Written instruction:
Reproduce the debt forgiveness text word for word, in its entirety.

Page extract:

"""

The Truth About Debt Forgiveness
The Truth About Debt Forgiveness
Recent events have compounded the already growing number of Americans living with crushing debt. Some have filed for bankruptcy while others simply have defaulted on their loans. Interestingly, there has been a push for a different and somewhat radical form of debt relief in the form of debt forgiveness. Not all debt can be forgiven and some debt forgiveness may have tax implications. Here’s more on what debt forgiveness is including the benefits and possible ramifications of this emerging form of debt relief.
What Is Debt Forgiveness?
While seemingly self-explanatory, debt forgiveness consists of a lender erasing some or all of a legitimately owed debt. Perhaps the most common form of debt forgiveness is debt settlement. This happens when a lender forgives a portion of a debt if the borrower agrees to immediately pay a lump sum. That sum constitutes a portion of the total debt. A lender of unsecured debt sometimes forgives a portion of the overall debt if they sense that the borrower may be filing for bankruptcy. Notably, a borrower’s bankruptcy could erase their debt in full, leaving the lender with no recourse.

"""

Information provided:
"""

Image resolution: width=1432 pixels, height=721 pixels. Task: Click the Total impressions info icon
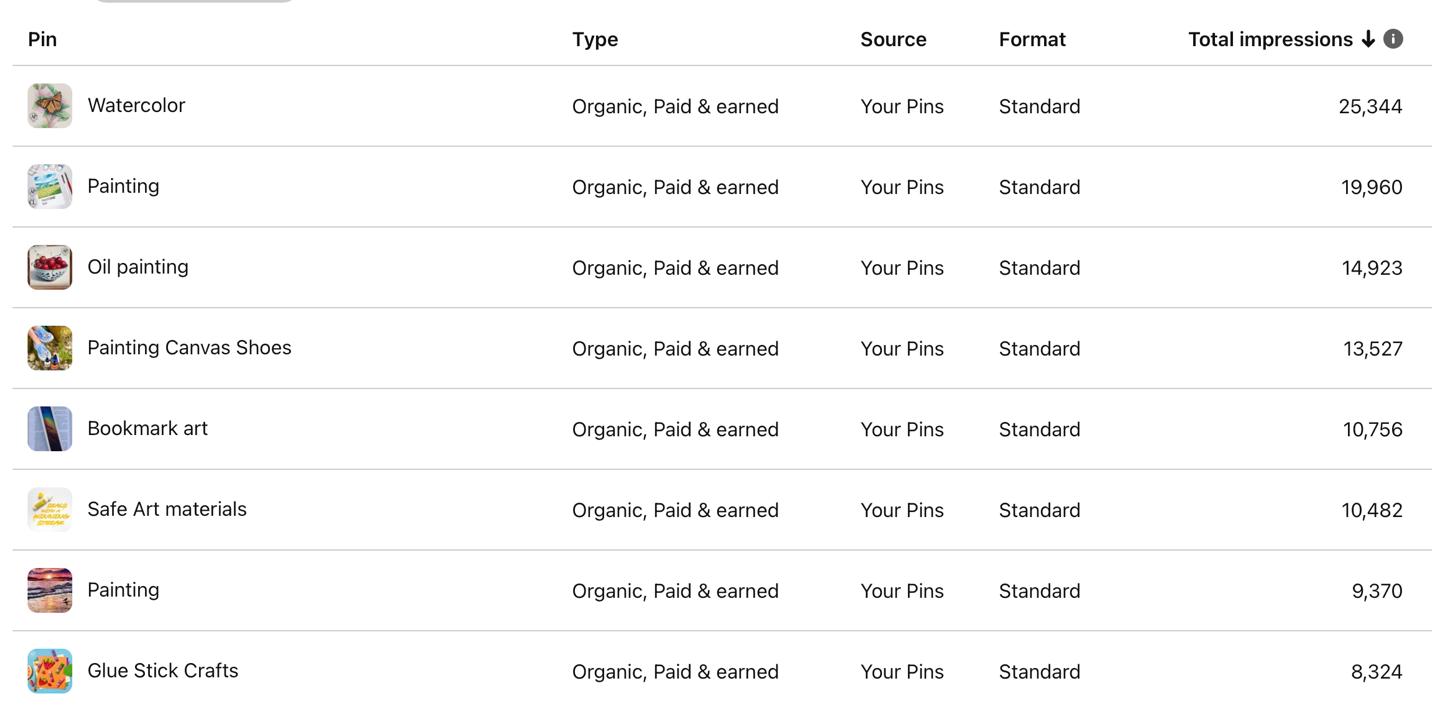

"""

Answer to the task:
The Truth About Debt Forgiveness
The Truth About Debt Forgiveness
Recent events have compounded the already growing number of Americans living with crushing debt. Some have filed for bankruptcy while others simply have defaulted on their loans. Interestingly, there has been a push for a different and somewhat radical form of debt relief in the form of debt forgiveness. Not all debt can be forgiven and some debt forgiveness may have tax implications. Here’s more on what debt forgiveness is including the benefits and possible ramifications of this emerging form of debt relief.
What Is Debt Forgiveness?
While seemingly self-explanatory, debt forgiveness consists of a lender erasing some or all of a legitimately owed debt. Perhaps the most common form of debt forgiveness is debt settlement. This happens when a lender forgives a portion of a debt if the borrower agrees to immediately pay a lump sum. That sum constitutes a portion of the total debt. A lender of unsecured debt sometimes forgives a portion of the overall debt if they sense that the borrower may be filing for bankruptcy. Notably, a borrower’s bankruptcy could erase their debt in full, leaving the lender with no recourse.